WORK TO BE COMPLETED
Using the LipSpeaker text, explain why the system generates audio with Apple's AVSpeechSynthsizer instead of a TTS system such as Tacotron2. Answer in one to three sentences.

ARTICLE
However, all three methods have their own flaws. The first method requires others to be proficient in sign language but few people know sign language. The second method requires literate people but not all the people are literate. Furthermore, it is inconvenient to create writing environment on the road. The third method requires the users to master the basic keyboard input which is not applicable to all the people.

In order to solve the above problems, we have designed a new interactive solution- LipSpeaker: a system that uses the movements of the user’s lips to generate speech. What the user need to do is simply face the camera on his smartphone. LipSpeaker uses the facial landmark detector to capture images of the user’s lips. With the time sequence frame of the lips captured as input, the deep neural network can generate the text of the user’s speech. With LipSpeaker, acquired voice disorder users can communicate with other people without the need for sign language, literacy or any keyboard input.

2 Related Work

Benefited from the development of deep neural networks in recent years, the field of lipreading has also been greatly developed. Among the well-known contributions are LipNet [1] of Assae et al. and Lip Reading in the Wild [2] by Chung et al.

Word Error Rate (WER) is an important indicator in training and evaluating the accuracy of lipreading using GRID corpus [3] dataset. Compared to Wand’s WER in Lipreading with long short term memory [4] in 2016 is only 20.4%, the WER in LipNet is 4.8%. In Lip Reading in the Wild, the WER even reached 3.0%. At the same time, Assae et al. indicated that the accuracy of lipreading using deep neural network is 4.1 times higher than that of artificial lipreading. Proving that using deep neural networks to predict text through the movement of the lips is feasible.

At this stage, we also use the GRID corpus dataset to train deep neural networks. The text results are predicted by inputting the motion sequence frame of the user’s lips into the lipreading deep neural network model, and the audio playback is synthesized through Text-To-Speech (TTS) system. However, there is a disadvantage in generating audio in this way: the tone of the user’s speech will be filtered directly into a text while our ultimate goal is to generate emotional audio based on the user’s lip movements.

Inspired by Tacotron2 [5] by Jonathan Shen et al., we are trying to predict mel-spectrogram using the lipreading deep neural network model instead of predicting texts. Together with mel-spectrogram, we can generate emotional audio with WaveNet [6].

3 Implementation

The implementation of LipSpeaker is divided into two major steps: training phase and evaluation phase. Training phase runs on Ubuntu. We use tensorflow as a framework for deep learning, training the lipreading deep neural network with the GRID corpus dataset, and obtaining a well-trained model after training. In the evaluation phase, we convert the well-trained model into the model of Apple’s deep learning framework Core ML, and then run the model onto the phone.

Since loading and running a well-trained model on the smartphone produces a relatively large amount of computation, it will result in high performance requirements for the smartphone. In order to alleviate the burden of computation on Text-To-Speech (TTS), we use Apple’s AVSpeechSynthsizer provided by AVFoundation to generate audio. Compared to the TTS system such as Tacotron2, AVSpeechSynthsizer improves the generation speed and reduces the amount of computation at the expense of audio fluency and naturalness. AVSpeechSynthsizer is sufficient at this stage to verify the validity of the system.

DATA BLOCK
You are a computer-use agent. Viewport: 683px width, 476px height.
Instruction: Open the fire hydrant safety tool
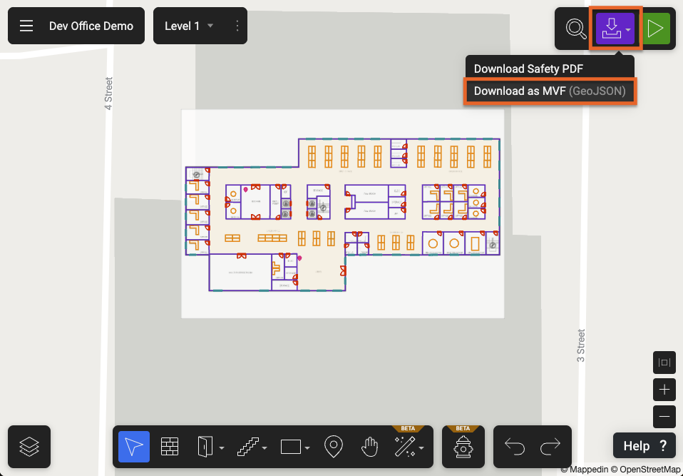pyautogui.click(x=463, y=447)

ANSWER TO THIS PROBLEM
Loading and running the trained model on the smartphone already requires a lot of computation, so AVSpeechSynthsizer is used to lighten the computational load of text-to-speech. Compared with Tacotron2, it generates audio faster and with less computation, although the audio is less fluent and natural. At this stage, it is sufficient to verify that the system works.